El odio absurdo solo trae lágrimas y desolación

LAS RISAS CESARON Y EL TIEMPO SE DETUVO, TODO FUE UN ECO, ENTRE LLAMAS, SIN FINAL

El tic tac, de las gotas de agua, que aún se escapan de la vieja fuente, me hace traer a la memoria, a mi cantimplora golpeada y desgastada de metal. Me parece ver a mi joven maestra Romina, explicando la suma, la resta y las tablas de multiplicar, que debía aprender con mis compañeros de clases. A veces, me dejaba llevar por las leyendas y mitos de nuestro planeta, sobre dragones, en especial los rojos y de fuego. Otras veces, me aburría, escuchando, teoría tras teoría, que, al final, nunca las apliqué.

Cierta noche de verano y de amantes escondidos, un dragón despertó y estremeció al pueblo con su rugido. La barbarie y las llamas danzaron, devorando a la iglesia.

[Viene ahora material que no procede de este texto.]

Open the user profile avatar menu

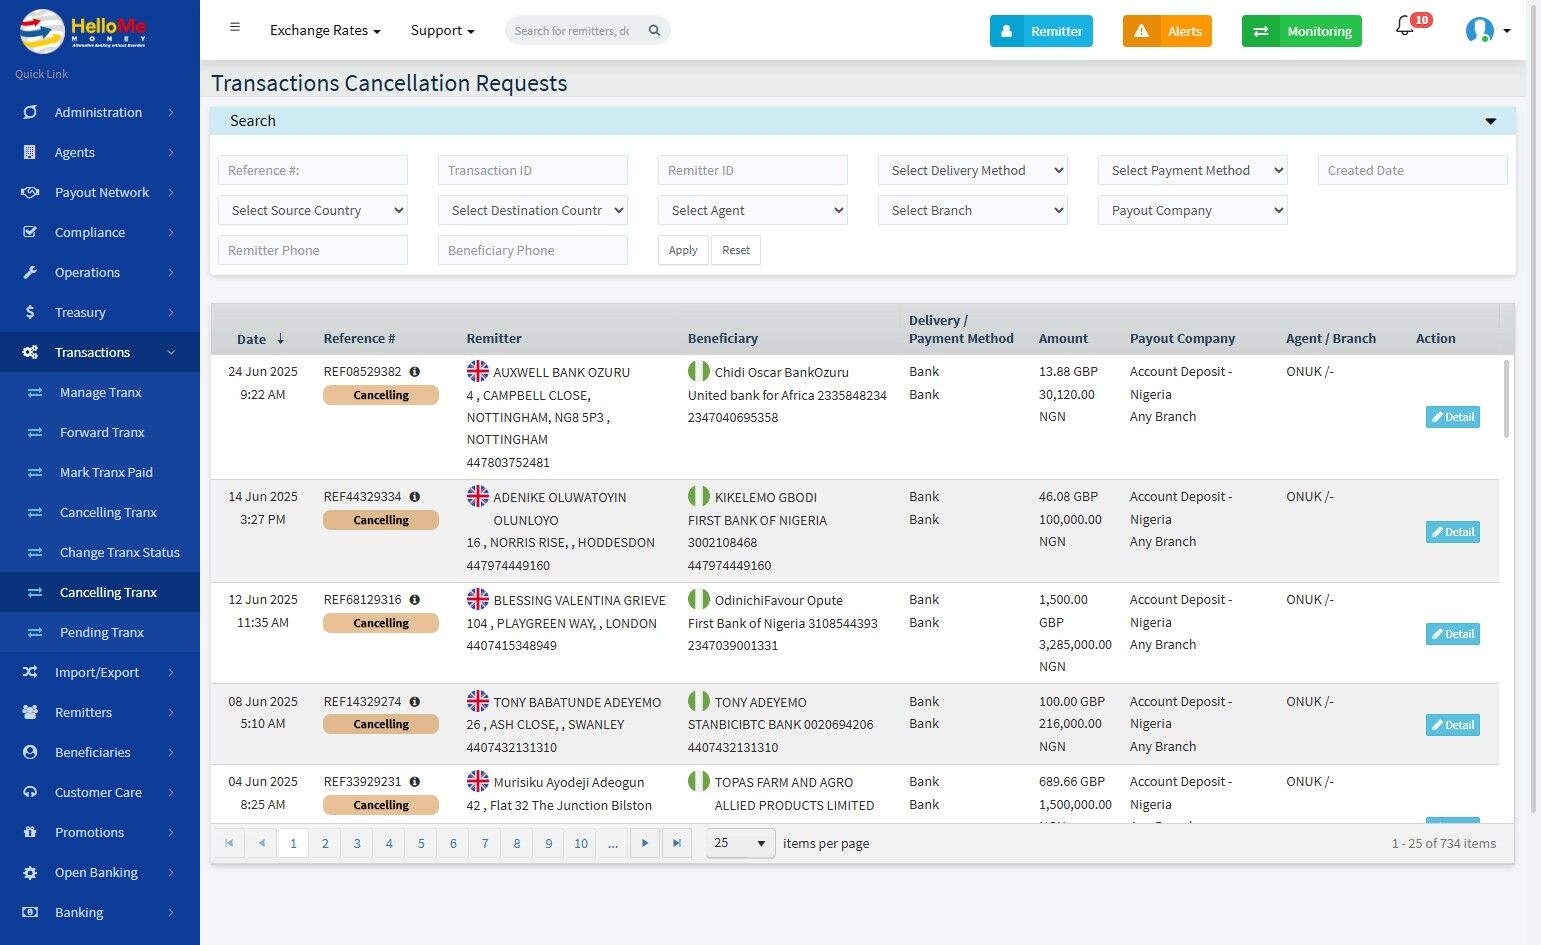click(x=1480, y=31)
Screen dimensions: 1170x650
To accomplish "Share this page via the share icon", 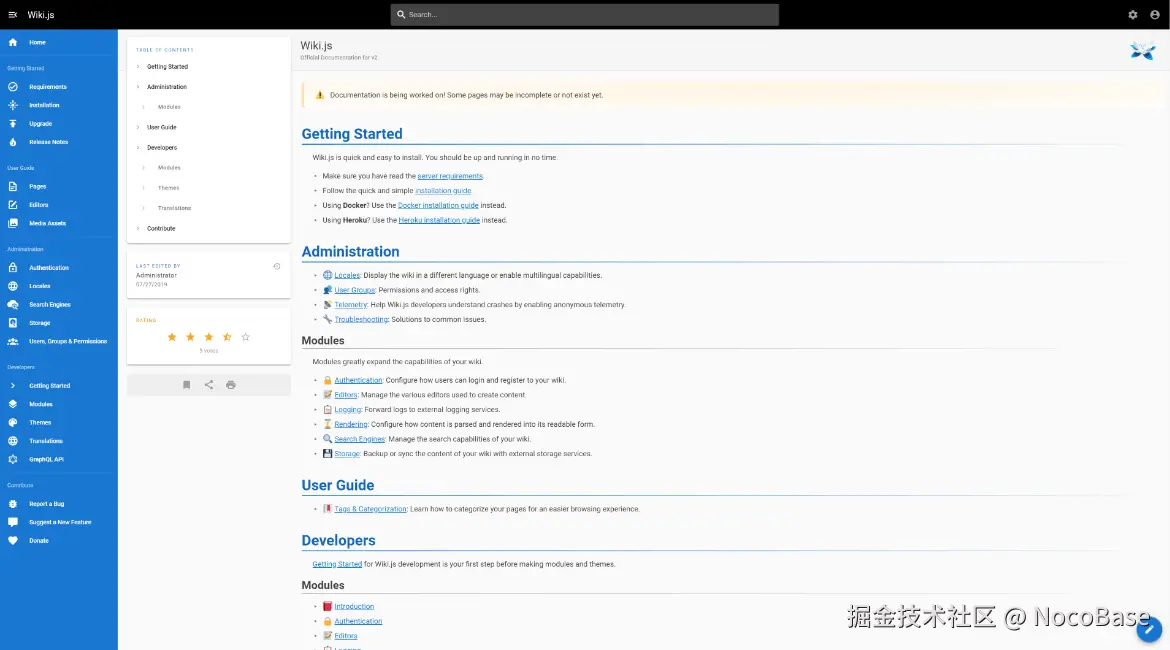I will pos(208,384).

Aquel espectáculo parecía un cuento de hadas maléfico. El dragón, de cola de fuego, se extendió por una cuadra de mi pueblo, y me perseguía con su mirada. Mis amigos y familiares pedían auxilio, corriendo despavoridos, buscando ayuda para salvar a las casuchas de al lado del templo.

Al amanecer, entre los cantos de la corocora, las nubes grises y el olor a leños chamuscados, observé con tristeza a muchos de los habitantes secarse sus lágrimas negras con sus trapos tiznados. Por fortuna no hubo víctimas humanas. Sin embargo, algo muy curioso llamó mi atención: la imagen del santo patrono del pueblo quedó intacta, y parecía que lloraba. Ese dragón de fuego, nos estaba alertando de lo que podría venir, si no aceptábamos su reino.

Muchos arrieros empacaron sus bienes y partieron, abandonando sus tierras y hogar. Unos panfletos empezaron a adornar el pueblo, me arrepentí entonces, por no saberlos leer y prestarles atención a las clases de mi maestra. Los días siguientes fueron de tensión, se escuchaba un cuchicheo en voz de tono bajo entre mis padres y amigos. De un momento a otro, aparecieron los soldados de plomo, vestidos de colores bonitos, entre bombos y platillos con armas de verdad. Eso me pareció divertido en ese momento.

El pueblo respiró feliz, los panfletos desaparecieron y el dragón nunca más regresó. Pasaban los meses, y ya casi, estaríamos en las vacaciones.

Y sus pobladores olvidaron al dragón, menos yo. No podía borrar su mirada sobre mí, estaba convencido de que vendría a buscarme.

Un viernes antes de terminar las clases, jugábamos a las canicas. Ese día estuve de suertes, las gané casi todas, y antes de entrar al salón, las dejé en la fuente y cerré la reja con cuidado, como si ocultara un gran tesoro. Observé que mi cantimplora estaba sobre la fuente, arrugando mi frente, dije para sí: «a la salida vengo por ella, también».

Empecé a correr con una sonrisa de campeón en mi rostro, saltando y acomodándome los tirantes, antes de llegar dichoso al salón de clases. De repente, me vi entre los aires. Creí tener alas, en verdad me emocioné, pero al estar entre las nubes escuché cómo el barullo y las risas de mis compañeros pasaron a llantos y gritos de terror. El dragón me miraba, gritando que venía por mí y luego con rabia me engulló. No tuve escapatoria, ni lo pude vencer, tampoco volar; mis alas se derritieron.

Aquel dragón de fuego estaba furioso, se consumió en mi escuela, no quiso salir, su ira lo alimentaba, no hubo piedad. Sin clemencia alguna en su corazón de odio, no le importó que fueran tiernos niños y niñas; uno por uno se tragó a mis compañeros. Y ni hablar de mis profesores, y de todos los que trabajaban en aquel lugar.

Carruseles de lágrimas y luto, adornaron por meses aquel pequeño pueblo. Extrañamente, la fuente donde jugábamos se conservó intacta y con las rejas abiertas. Ahora está rodeada de ángeles que apuestan a las canicas; y los demás son hadas y duendes recorriendo un pueblo fantasma, que fue devorado por un dragón rojo que no volvió a aparecer.